Another quick optimization is increase model complexity (at the cost of runtime). With Towhee, this is very easy: we simply replace Resnet-50 with EfficientNet-B7, an image classificiation model which has better accuracy on ImageNet. Although Towhee provides a pre-trained EfficientNet-B7 model via timm
, we'll use torchvision
to demonstrate how external models and functions can be used within Towhee.
import torch
import towhee
from torchvision import models
from torchvision import transforms
from PIL import Image as PILImage
torch_model = models.efficientnet_b7(pretrained=True)
torch_model = torch.nn.Sequential(*(list(torch_model.children())[:-1]))
torch_model.to('cuda' if torch.cuda.is_available() else 'cpu')
torch_model.eval()
preprocess = transforms.Compose([
transforms.Resize(size=224, interpolation=transforms.InterpolationMode.BICUBIC),
transforms.ToTensor(),
transforms.Normalize(
mean=[0.485, 0.456, 0.406],
std=[0.229, 0.224, 0.225]
)
])
def efficientnet_b7(img):
img = cv2.cvtColor(img, cv2.COLOR_BGR2RGB)
img = PILImage.fromarray(img.astype('uint8'), 'RGB')
img = torch.unsqueeze(preprocess(img), 0)
img = img.to('cuda' if torch.cuda.is_available() else 'cpu')
embedding = torch_model(img).detach().cpu().numpy()

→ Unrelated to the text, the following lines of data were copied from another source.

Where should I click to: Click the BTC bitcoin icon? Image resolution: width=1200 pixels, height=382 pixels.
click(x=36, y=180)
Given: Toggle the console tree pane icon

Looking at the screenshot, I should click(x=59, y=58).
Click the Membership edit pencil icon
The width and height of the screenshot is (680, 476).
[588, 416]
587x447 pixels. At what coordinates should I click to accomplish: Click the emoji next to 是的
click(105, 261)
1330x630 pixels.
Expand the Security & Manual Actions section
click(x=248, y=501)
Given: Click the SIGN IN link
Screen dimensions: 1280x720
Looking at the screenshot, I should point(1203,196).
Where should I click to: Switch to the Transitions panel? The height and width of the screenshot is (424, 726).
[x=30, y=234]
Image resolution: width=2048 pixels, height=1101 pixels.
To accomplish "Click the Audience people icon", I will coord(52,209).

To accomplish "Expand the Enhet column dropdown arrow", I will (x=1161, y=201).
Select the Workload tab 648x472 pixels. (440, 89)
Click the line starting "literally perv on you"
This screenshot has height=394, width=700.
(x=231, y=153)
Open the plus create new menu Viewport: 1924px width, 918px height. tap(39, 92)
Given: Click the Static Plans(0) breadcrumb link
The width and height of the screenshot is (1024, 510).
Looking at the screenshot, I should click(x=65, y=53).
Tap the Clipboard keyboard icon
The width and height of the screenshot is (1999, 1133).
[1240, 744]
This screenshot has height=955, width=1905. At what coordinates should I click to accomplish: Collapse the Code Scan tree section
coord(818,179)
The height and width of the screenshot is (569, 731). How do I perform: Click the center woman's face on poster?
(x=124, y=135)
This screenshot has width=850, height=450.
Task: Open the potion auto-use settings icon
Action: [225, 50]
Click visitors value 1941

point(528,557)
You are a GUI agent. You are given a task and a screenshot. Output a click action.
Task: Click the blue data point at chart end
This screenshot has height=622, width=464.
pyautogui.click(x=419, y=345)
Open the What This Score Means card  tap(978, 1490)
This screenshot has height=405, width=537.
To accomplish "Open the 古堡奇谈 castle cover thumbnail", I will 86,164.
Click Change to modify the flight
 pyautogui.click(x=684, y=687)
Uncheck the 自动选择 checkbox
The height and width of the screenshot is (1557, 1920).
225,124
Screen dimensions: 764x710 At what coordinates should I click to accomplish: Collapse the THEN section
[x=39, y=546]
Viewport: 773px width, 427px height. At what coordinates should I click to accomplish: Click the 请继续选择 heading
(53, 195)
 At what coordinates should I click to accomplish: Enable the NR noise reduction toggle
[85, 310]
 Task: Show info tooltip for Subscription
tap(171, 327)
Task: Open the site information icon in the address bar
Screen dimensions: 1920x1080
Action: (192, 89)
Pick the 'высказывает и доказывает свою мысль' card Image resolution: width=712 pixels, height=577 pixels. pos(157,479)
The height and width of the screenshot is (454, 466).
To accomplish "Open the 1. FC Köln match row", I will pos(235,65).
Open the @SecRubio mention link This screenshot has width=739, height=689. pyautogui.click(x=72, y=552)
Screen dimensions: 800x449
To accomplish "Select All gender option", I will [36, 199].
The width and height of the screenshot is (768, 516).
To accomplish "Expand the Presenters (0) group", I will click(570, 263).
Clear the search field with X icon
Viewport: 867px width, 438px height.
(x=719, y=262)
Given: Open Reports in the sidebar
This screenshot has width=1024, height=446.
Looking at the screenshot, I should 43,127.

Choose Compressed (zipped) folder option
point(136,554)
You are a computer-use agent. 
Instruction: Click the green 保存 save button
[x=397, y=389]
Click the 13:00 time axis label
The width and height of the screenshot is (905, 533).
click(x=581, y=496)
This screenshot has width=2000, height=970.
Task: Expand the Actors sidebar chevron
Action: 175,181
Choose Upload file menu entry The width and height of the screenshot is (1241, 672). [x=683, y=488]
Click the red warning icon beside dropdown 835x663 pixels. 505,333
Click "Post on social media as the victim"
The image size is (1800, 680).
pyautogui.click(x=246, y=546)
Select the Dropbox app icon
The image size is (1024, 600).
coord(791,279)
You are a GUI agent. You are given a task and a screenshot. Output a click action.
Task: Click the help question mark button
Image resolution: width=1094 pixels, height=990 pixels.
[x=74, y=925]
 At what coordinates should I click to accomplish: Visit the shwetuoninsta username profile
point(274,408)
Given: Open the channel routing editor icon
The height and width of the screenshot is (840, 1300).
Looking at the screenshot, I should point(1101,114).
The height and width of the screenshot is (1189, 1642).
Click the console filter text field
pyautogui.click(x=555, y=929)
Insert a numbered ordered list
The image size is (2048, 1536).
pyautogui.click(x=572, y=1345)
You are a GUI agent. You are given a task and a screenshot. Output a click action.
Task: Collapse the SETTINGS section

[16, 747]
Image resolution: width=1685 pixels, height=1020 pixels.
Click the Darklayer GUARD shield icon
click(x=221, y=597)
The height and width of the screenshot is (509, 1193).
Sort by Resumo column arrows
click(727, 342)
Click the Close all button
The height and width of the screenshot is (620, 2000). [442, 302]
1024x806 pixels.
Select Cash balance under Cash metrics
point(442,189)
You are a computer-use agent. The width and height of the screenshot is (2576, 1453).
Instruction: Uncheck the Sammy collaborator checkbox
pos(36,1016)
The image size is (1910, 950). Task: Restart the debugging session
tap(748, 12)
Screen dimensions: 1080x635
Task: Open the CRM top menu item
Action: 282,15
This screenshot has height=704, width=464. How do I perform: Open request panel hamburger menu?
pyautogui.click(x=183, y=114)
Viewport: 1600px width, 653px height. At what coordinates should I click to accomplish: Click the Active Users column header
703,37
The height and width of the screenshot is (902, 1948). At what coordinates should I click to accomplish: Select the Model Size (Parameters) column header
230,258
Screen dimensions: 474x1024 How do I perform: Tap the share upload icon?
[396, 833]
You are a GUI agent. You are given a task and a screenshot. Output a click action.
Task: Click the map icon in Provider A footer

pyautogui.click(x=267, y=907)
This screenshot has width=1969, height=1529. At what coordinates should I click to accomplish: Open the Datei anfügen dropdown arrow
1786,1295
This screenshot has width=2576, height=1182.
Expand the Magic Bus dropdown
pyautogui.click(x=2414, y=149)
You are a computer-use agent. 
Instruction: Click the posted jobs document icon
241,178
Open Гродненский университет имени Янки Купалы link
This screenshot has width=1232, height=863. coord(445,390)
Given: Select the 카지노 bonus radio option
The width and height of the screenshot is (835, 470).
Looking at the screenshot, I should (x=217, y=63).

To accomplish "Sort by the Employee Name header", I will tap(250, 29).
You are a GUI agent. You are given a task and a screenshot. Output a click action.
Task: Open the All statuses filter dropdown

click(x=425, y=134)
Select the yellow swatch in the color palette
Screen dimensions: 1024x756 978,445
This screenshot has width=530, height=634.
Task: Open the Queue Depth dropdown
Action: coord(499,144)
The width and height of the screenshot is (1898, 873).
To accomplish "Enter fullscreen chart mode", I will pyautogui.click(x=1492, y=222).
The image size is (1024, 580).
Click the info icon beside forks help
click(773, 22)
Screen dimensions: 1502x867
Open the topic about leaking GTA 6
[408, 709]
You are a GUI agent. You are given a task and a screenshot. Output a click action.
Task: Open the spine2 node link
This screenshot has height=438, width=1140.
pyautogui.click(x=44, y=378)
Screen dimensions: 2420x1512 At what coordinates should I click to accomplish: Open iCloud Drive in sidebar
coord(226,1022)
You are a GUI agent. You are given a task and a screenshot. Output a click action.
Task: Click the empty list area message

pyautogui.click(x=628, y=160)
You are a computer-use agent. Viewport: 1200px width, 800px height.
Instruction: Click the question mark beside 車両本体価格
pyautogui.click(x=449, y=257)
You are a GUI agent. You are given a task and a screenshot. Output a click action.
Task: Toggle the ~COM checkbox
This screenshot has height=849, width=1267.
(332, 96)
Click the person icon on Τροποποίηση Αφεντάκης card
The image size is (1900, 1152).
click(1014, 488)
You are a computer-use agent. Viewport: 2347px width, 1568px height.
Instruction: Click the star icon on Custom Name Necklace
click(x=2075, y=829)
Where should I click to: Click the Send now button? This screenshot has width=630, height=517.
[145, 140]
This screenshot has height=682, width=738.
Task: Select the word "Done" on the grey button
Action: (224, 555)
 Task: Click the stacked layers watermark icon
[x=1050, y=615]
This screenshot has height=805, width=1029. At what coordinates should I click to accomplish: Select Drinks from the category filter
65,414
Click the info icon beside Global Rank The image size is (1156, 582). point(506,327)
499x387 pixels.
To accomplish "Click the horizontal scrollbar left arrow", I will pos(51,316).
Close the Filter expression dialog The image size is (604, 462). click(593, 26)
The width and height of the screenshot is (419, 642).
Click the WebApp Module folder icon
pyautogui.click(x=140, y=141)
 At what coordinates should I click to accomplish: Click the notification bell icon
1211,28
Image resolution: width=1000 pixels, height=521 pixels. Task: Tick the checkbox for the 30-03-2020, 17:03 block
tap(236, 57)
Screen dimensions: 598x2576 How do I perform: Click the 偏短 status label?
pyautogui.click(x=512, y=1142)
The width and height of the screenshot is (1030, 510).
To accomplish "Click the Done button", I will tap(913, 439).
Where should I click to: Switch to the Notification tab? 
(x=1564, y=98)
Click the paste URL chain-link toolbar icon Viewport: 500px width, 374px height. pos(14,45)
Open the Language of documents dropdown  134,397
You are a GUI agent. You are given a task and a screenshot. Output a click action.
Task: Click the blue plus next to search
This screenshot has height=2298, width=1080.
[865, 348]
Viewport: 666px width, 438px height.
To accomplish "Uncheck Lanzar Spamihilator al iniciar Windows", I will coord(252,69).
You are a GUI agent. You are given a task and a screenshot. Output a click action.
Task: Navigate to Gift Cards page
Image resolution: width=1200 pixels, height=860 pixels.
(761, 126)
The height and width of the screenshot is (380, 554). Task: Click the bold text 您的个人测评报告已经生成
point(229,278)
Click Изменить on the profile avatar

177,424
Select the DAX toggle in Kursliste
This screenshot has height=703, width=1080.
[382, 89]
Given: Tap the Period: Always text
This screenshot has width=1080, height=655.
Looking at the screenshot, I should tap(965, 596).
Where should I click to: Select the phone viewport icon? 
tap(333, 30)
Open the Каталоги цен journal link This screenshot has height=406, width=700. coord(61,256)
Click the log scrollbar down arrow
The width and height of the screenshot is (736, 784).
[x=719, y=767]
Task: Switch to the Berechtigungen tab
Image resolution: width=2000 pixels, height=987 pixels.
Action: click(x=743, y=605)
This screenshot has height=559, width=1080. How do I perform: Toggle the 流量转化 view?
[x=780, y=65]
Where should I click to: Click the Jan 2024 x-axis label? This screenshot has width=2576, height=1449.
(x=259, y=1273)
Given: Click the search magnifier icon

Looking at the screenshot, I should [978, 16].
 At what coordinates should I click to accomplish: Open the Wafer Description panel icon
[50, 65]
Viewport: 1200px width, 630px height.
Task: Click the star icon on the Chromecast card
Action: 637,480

return embedding.reshape([2560])
This illustrates how to use a PyTorch model from torch hub. You can follow the previous code when testing your own model against the benchmark.
collection = create_milvus_collection('image_search_efficientnet_b7', 2560)
dc = (
towhee.read_csv('reverse_image_search.csv')
.runas_op['id', 'id'](func=lambda x: int(x))
.image_decode['path', 'img']()
.runas_op['img', 'vec'](func=efficientnet_b7)
.tensor_normalize['vec', 'vec']()
.to_milvus['id', 'vec'](collection=collection, batch=100)
)
benchmark = (
towhee.glob['path']('./test/*/*.JPEG')
.image_decode['path', 'img']()
.runas_op['img', 'vec'](func=efficientnet_b7)
.tensor_normalize['vec', 'vec']()
.milvus_search['vec', 'result'](collection=collection, limit=10)
.runas_op['path', 'ground_truth'](func=ground_truth)
.runas_op['result', 'result'](func=lambda res: [x.id for x in res])
.with_metrics(['mean_hit_ratio', 'mean_average_precision'])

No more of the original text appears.